Volume 1. No 4. Article 1

Special Issue: The Melatonin Connection

For the last three issues of Electromagnetics Forum, each issue carried many different articles on the various aspects of the health effects of electromagnetic fields/radiation. For this particular issue I have digressed from that format to examine the evidence for a connection with powerline electromagnetic fields, melatonin and breast cancer. This issue, which has for the several months taken up much of my time, has resulted in my latest report being tabled in the Australian Senate on 29 October 1997.

Since the incorporation of this report in the Senate Hansard , there have been numerous enquiries, both in Australia and overseas for this report. The most effective way to meet these requests in a "reader friendly" way is to incorporate the report, Senator Lyn Allison's speech and related information into this newsletter. Some of the information in the senate report has been printed in previous issues of Electromagnetics Forum, my apologies to my readers for the repetition.

The senate report, far from being unwarranted, details overseas mainstream research which unfortunately remains largely unknown to either Australian medical practitioners working with breast cancer patients or the medical fraternity in general. The relevance of this information for breast cancer treatment is clearly mentioned in the latest scientific publication reviewing this issue.

To quote from the preface of The Melatonin Hypothesis: Breast Cancer and Use of Electric Power, edited by Richard Stevens, Bary Wilson and Larry Anderson, from the Pacific Northwest Laboratory, operated by Battelle Memorial Institute for the United States Department of Energy, Published by the Battelle Press in 1997.

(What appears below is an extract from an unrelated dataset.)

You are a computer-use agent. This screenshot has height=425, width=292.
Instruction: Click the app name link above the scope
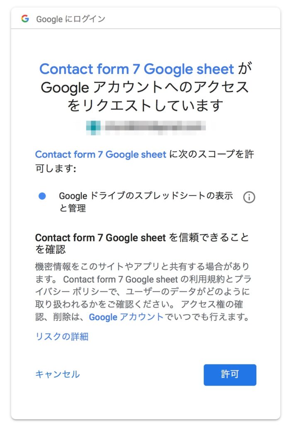point(100,154)
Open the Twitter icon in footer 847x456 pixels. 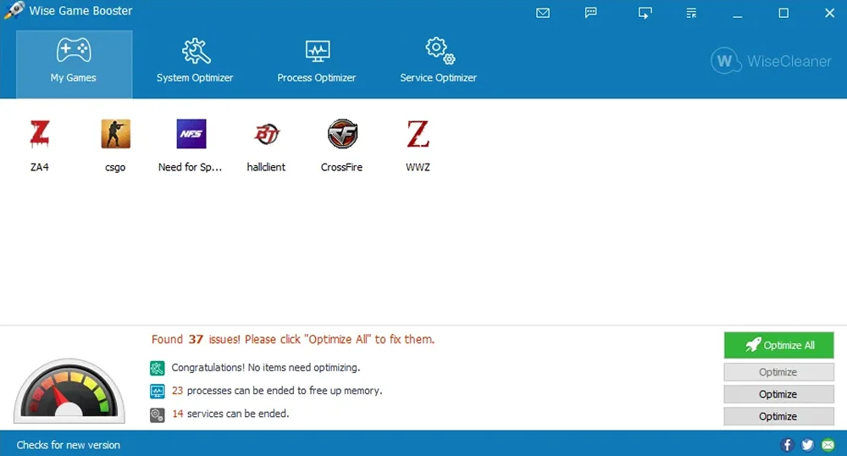click(807, 445)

"Our group itself has, by design, included researchers from a wide range of disciplines. From this rich diversity of experience came the "Melatonin Hypothesis." With its basis in the modest and, at the time, arcane nocturnal experiments of almost 20 years ago, this hypothesis has become one of the salient hypotheses on breast cancer etiology in the main cancer research community."

Unfortunately to date none of the research money set aside for breast cancer research in Australia is examining this topic for reasons outlined in my report. It is my hope that the tabling of this report in the senate will lead to a change in this omission.